Kings of Leon pauses set, Spain’s World Cup quarter-final win over Belgium erupts across Mad Cool’s 53,000 crowd
Mikel Merino’s late goal beat Belgium 2-1 in Boston while Kings of Leon played the main stage; the band flashed 'Spain Wins!' on screen and launched into 'Use Somebody'.
A festival and a football match
Madrid’s Mad Cool Festival was deep into its third day on 11 July 2026 when Spain’s World Cup quarter-final against Belgium, being played in Boston, hijacked the evening. The organisers had placed large screens near the entrance of the Iberdrola Music site in Villaverde, and with 53,000 people on the ground the match drew a crowd that rivalled the main stage.
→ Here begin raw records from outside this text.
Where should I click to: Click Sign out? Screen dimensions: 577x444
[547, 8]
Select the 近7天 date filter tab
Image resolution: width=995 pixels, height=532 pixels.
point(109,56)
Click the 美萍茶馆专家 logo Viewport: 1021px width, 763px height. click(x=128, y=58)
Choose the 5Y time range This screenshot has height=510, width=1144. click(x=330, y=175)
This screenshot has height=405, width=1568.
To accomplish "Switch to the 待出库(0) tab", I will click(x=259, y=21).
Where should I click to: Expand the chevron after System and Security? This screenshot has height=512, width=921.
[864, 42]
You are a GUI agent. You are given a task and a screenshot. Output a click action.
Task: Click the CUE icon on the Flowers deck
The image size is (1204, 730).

Pixies were still playing when Spain’s first goal went in; neither the volume nor the wattage could drown out the roar that rolled across the venue.
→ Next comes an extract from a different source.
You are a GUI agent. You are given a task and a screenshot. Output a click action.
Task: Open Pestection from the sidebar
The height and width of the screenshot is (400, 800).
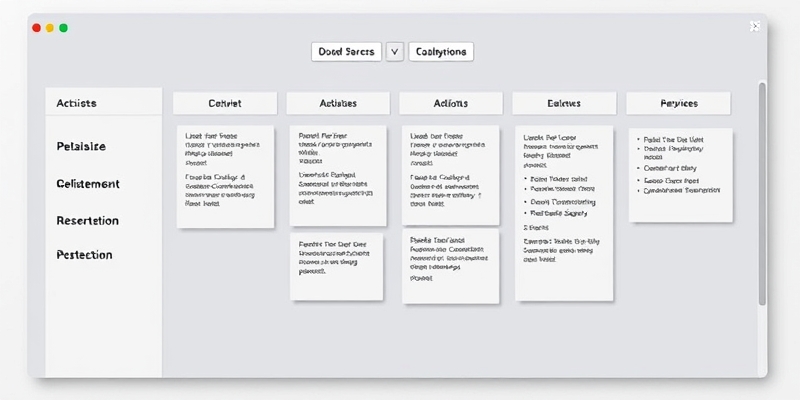tap(84, 255)
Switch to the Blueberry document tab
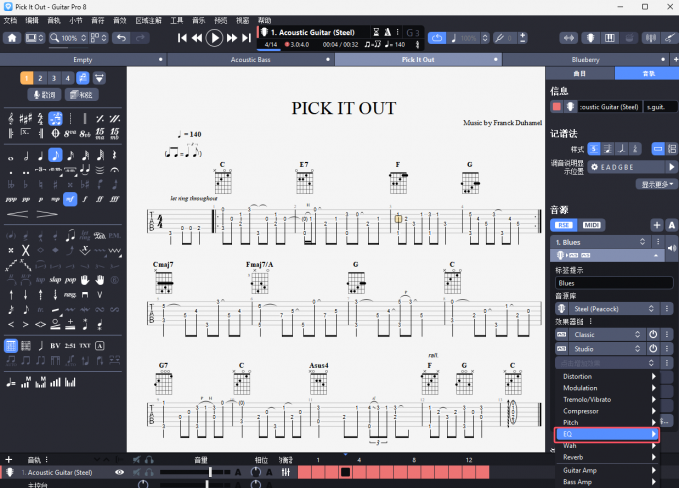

The goal that spilled into the set
Spain were tied 1-1 as the 88th minute approached and Kings of Leon were delivering ‘Waste a Moment’. Then Mikel Merino struck the winner. The final whistle blew just as the band moved into the instrumental gallop of ‘Supersoaker’. Caleb Followill stopped and asked the crowd for the score. The stage screens lit up in red and yellow with the message: ‘Spain Wins! ¡España ha ganado!’. The band then cued ‘Use Somebody’, a stadium-sized anthem that in previous shows had appeared far earlier in the setlist.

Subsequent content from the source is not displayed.